Ignazio Silone, Gabriele D’Annunzio, Benedetto Croce, Ralph Alfidi, Rocky Marciano, Madonna Ciccone, Ivan Graziani, John Fante, Sabina Santilli. Sono tanti i nomi che fanno rima con Abruzzo e tra questi c’è anche quello di Vito Taccone.
Ci parla di lui Federico Falcone nel volume di recentissima uscita per Radici Edizioni: Vito Taccone. Il camoscio d’Abruzzo.
La storia si apre con il racconto della provenienza del ciclista, delle sue origini a dir poco umili, in una terra martoriata dal terremoto prima e dalle due guerre poi, dalla fame nera che caratterizzò quegli anni senza risparmiare nessuno, nemmeno, naturalmente, la famiglia Taccone: madre, padre e cinque figli.
Si vive di espedienti – più o meno leciti – e Vito, terzo figlio, coltiva la sua passione per la bicicletta, la esercita, la accarezza, la accompagna verso quella che sarà una gran carriera. La carriera sportiva di un uomo rude, spesso litigioso, istintivo, ma vero. Sempre vero. Un uomo che:
«Ha saputo domare le cime più alte e faticose ma non un carattere a tratti ingestibile e sopra le righe».
E ancora:
«Il Camoscio d’Abruzzo, in cuor suo, sentiva di poter cantare la sua canzone, era pronto a tutto e non temeva nessuno, anche se avrebbe dovuto preoccuparsi del suo carattere, croce e delizia di una personalità contorta».
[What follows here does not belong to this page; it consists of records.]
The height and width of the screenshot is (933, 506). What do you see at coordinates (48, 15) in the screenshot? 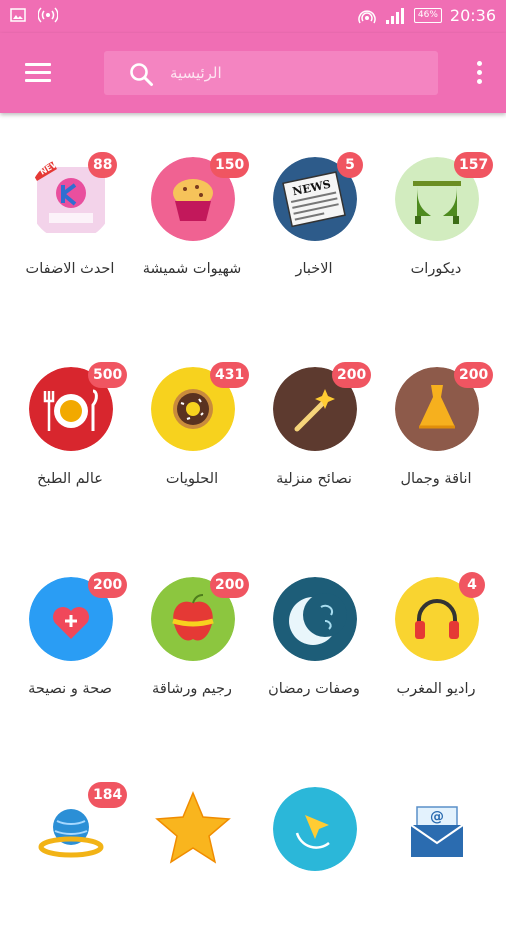
I see `broadcast-icon` at bounding box center [48, 15].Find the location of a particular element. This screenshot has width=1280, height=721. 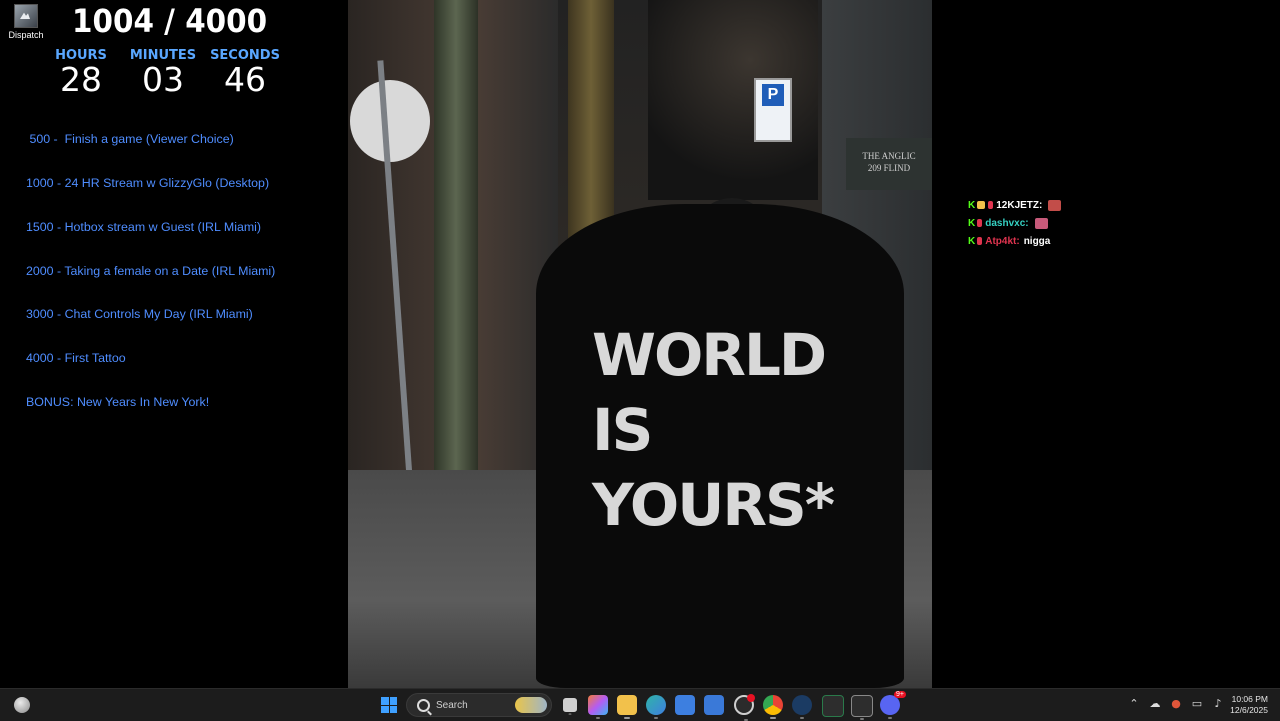

clock-app-icon is located at coordinates (744, 708).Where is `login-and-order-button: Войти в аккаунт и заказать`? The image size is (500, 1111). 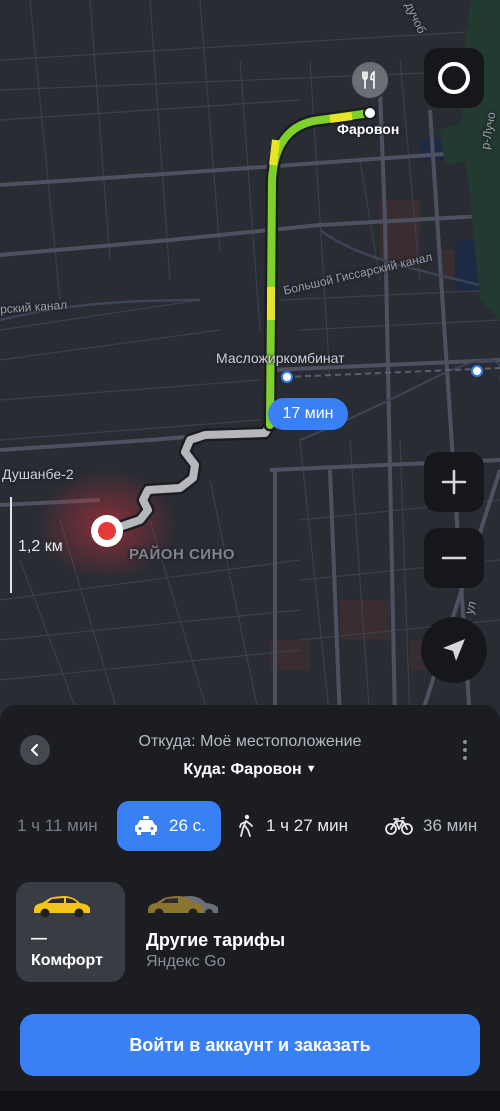 login-and-order-button: Войти в аккаунт и заказать is located at coordinates (250, 1045).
Inizia dunque il suo riscatto. Il riscatto di un uomo avvezzo ai percorsi in salita. Il riscatto da una vita amara che pareva essere senza prospettive e che invece gli si para davanti con onori e occasioni irripetibili. Vito scala le vette sportive così come quelle della vita quotidiana, con mani rudi di contadino marsicano, con l’anima di chi la fame l’ha vissuta sulla propria pelle, con lo sguardo di chi non vede confini e con il cuore di chi vuole farcela e deve farcela:
«Io vado alle corse come un rapinatore entra in banca. Ogni vittoria significa una cambiale in meno che mia madre non deve più pagare».
Nonostante gli incidenti di percorso, i lutti, gli imprevisti e i colpi di testa, Vito Taccone pedala forte.
Travolto negli ultimi mesi da un caso di profonda mala giustizia lotta ancora, ma stavolta non regge.
Ci resta la sua leggenda. La leggenda di colui che è diventato uno dei simboli di un Abruzzo forte e gentile, tosto e profondo, spontaneo e caparbio. A celebrare questa leggenda ci pensa la storia e ci pensa Federico Falcone in questo suo meraviglioso lavoro la cui scrittura si colloca a metà tra la cronaca e il romanzo.
Vito Taccone resta l’idolo di una terra che lo ha amato e lo ama, un campione eterno al quale noi lettori brindiamo, insieme a Federico Falcone e a Radici Edizioni, con un goccio di Amaro Taccone.